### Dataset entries

****************

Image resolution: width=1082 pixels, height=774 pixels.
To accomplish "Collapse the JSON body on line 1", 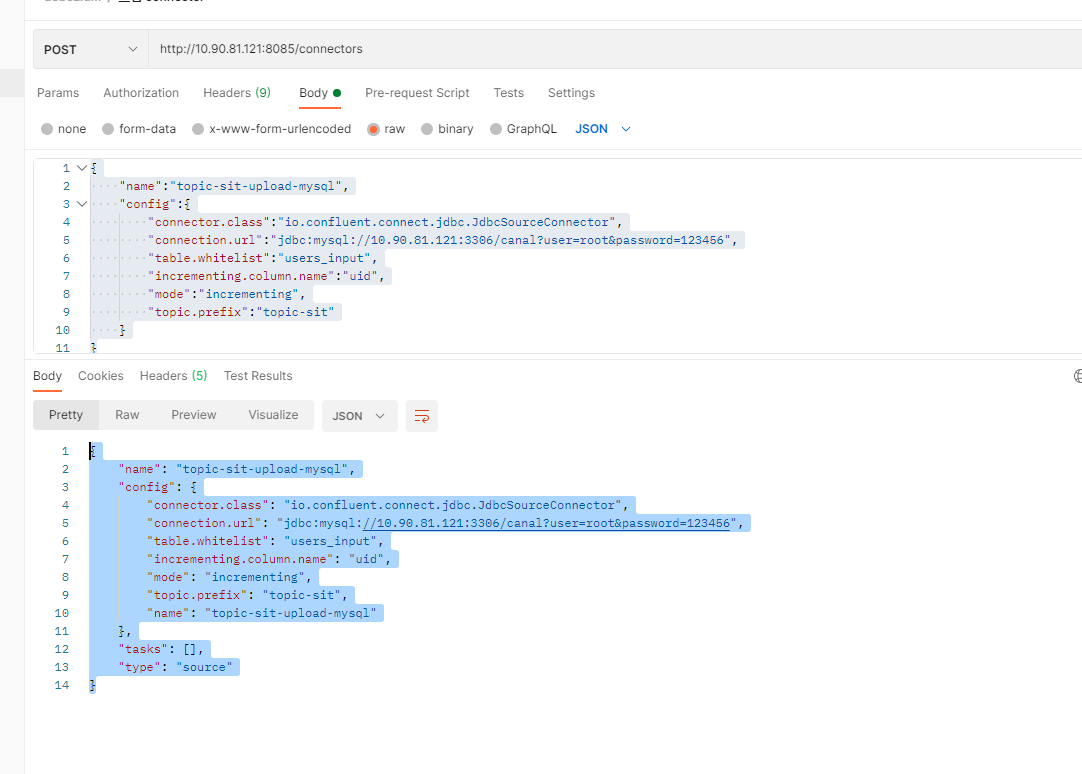I will [81, 167].
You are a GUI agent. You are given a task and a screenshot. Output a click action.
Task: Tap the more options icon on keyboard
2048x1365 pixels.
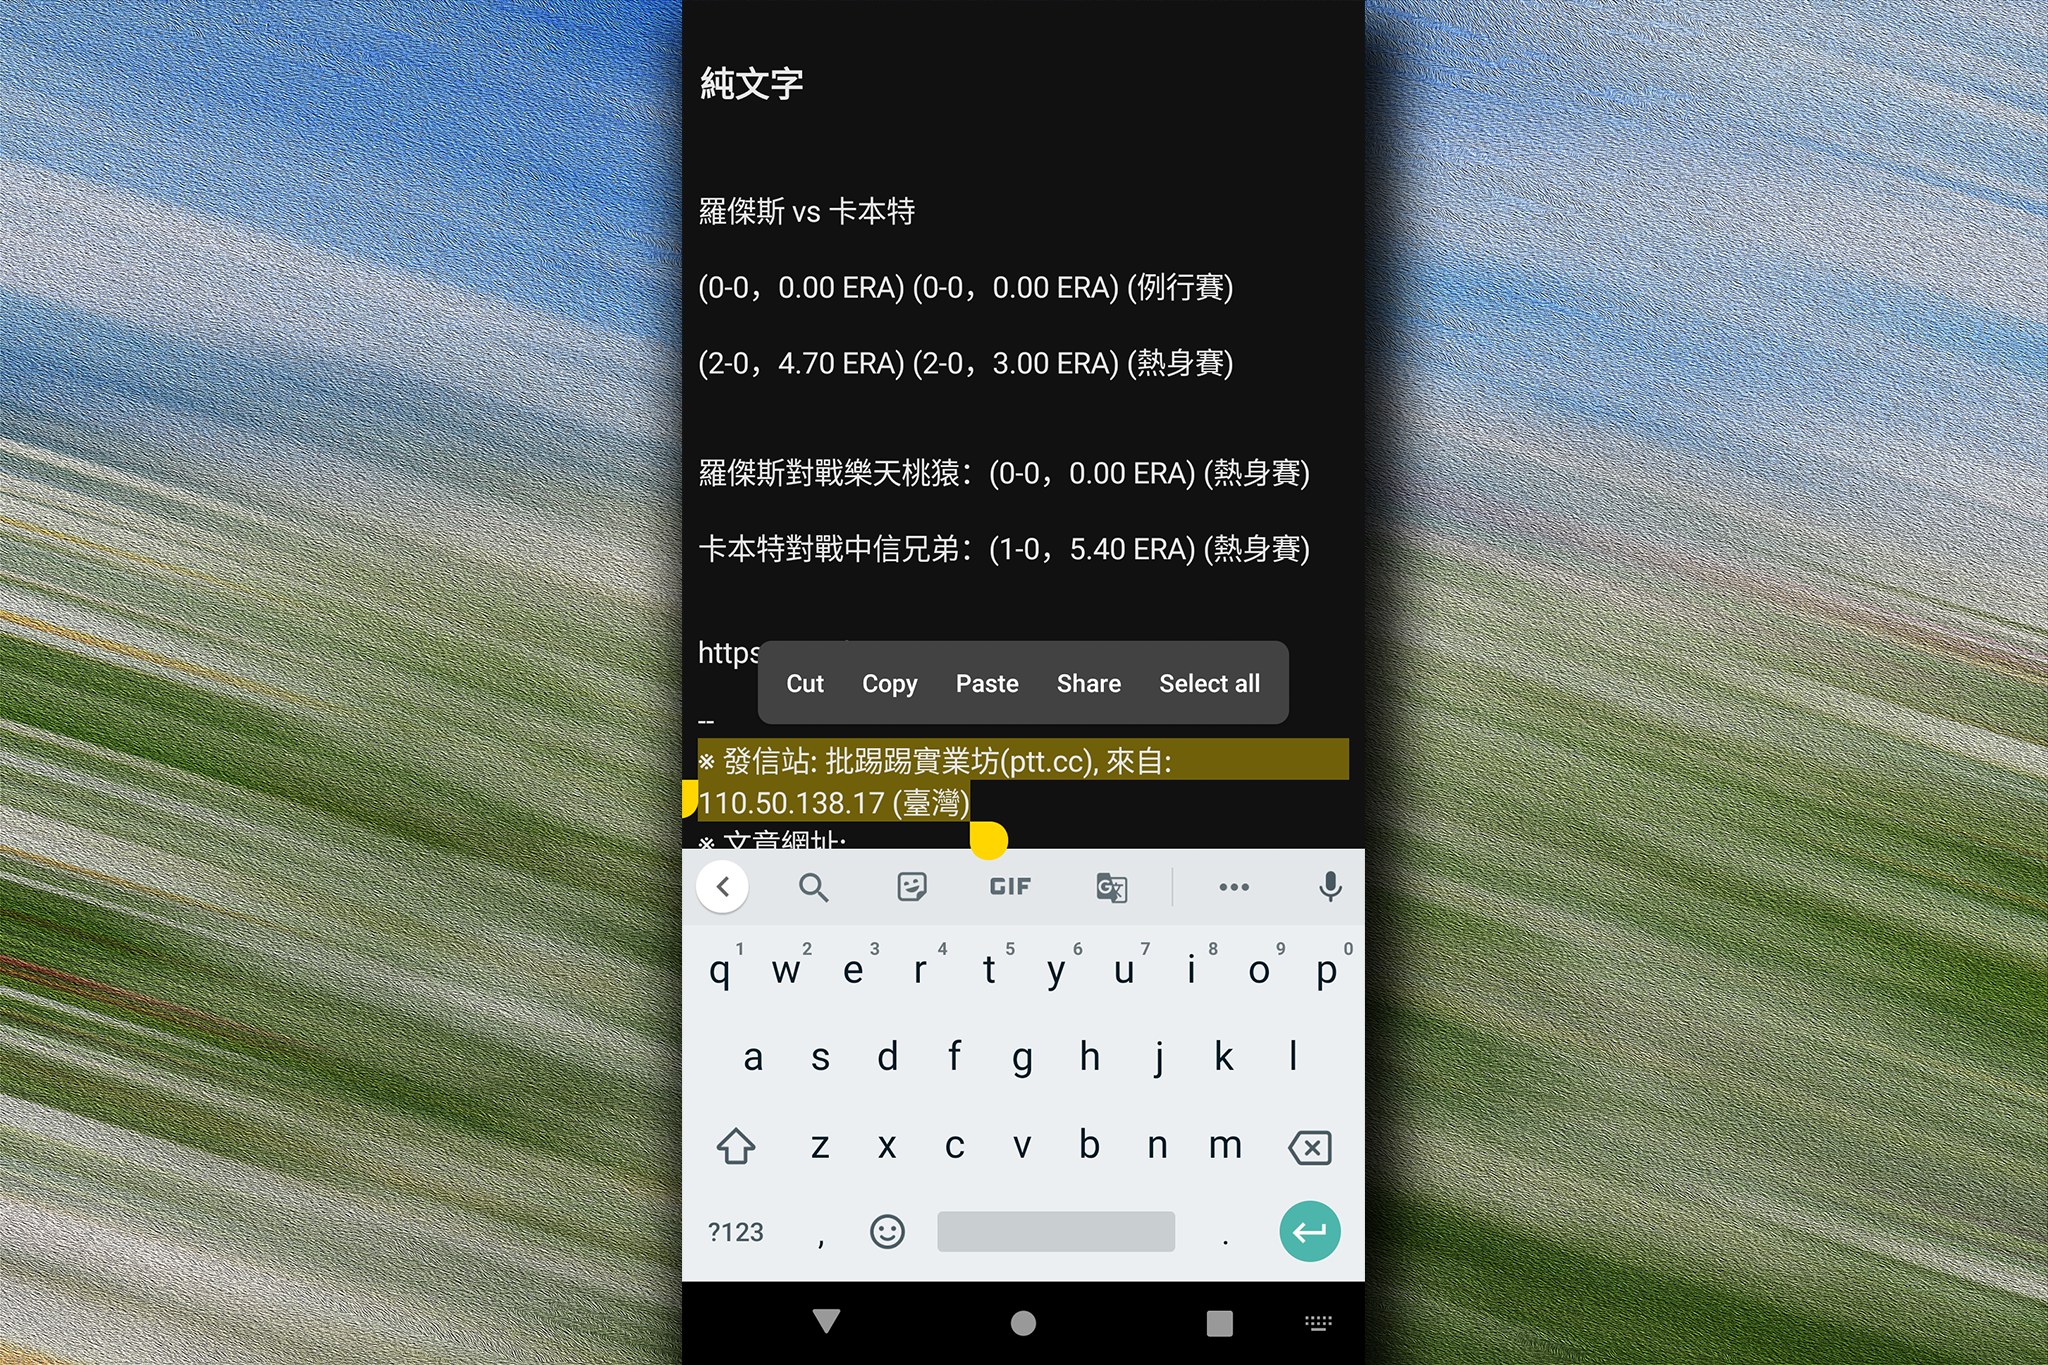pyautogui.click(x=1230, y=888)
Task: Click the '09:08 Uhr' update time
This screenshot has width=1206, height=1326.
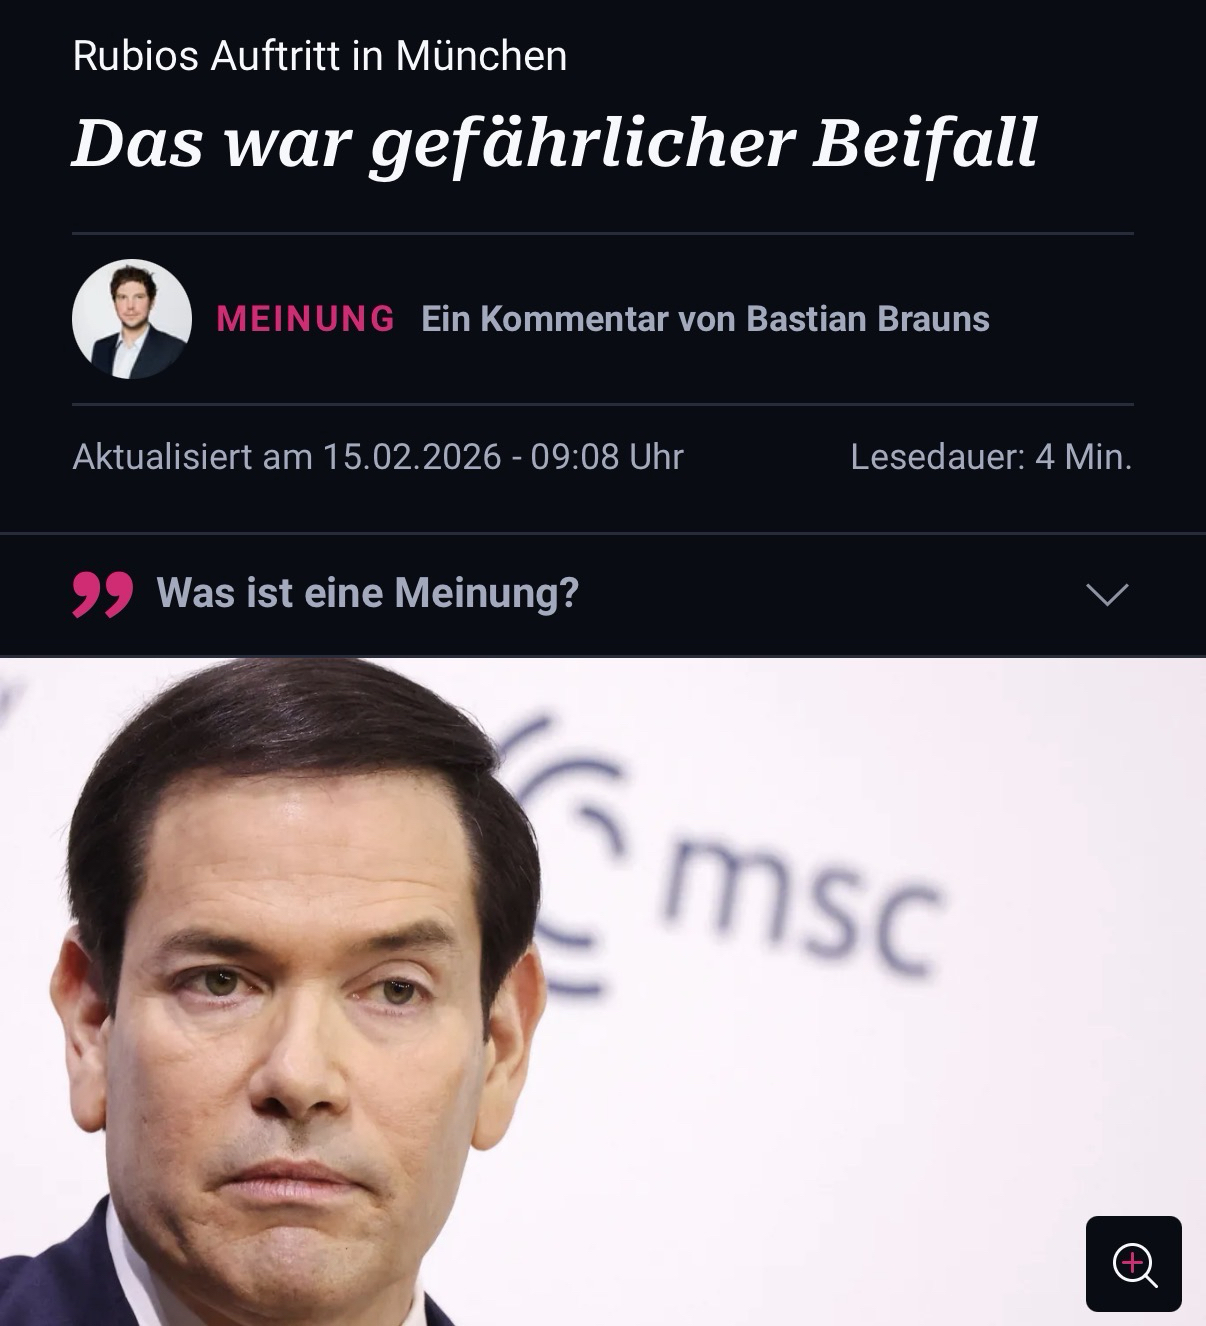Action: click(607, 457)
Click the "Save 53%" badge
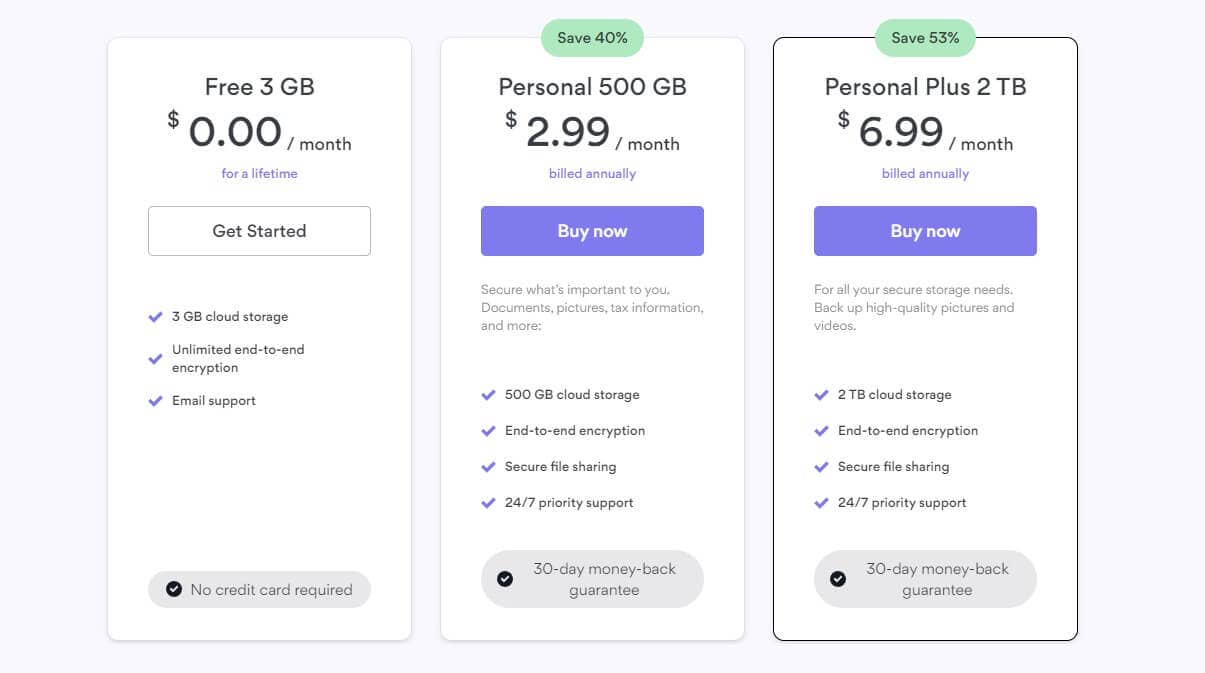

****************

### Your assignment
Beginning at the line that contains "2048x1365 pixels.", give the remaining lines of the records again exactly, through the last one. Leave out pictures.

### Finished exercise
2048x1365 pixels.
pyautogui.click(x=1230, y=888)
Task: Click the '09:08 Uhr' update time
This screenshot has width=1206, height=1326.
Action: click(607, 457)
Click the "Save 53%" badge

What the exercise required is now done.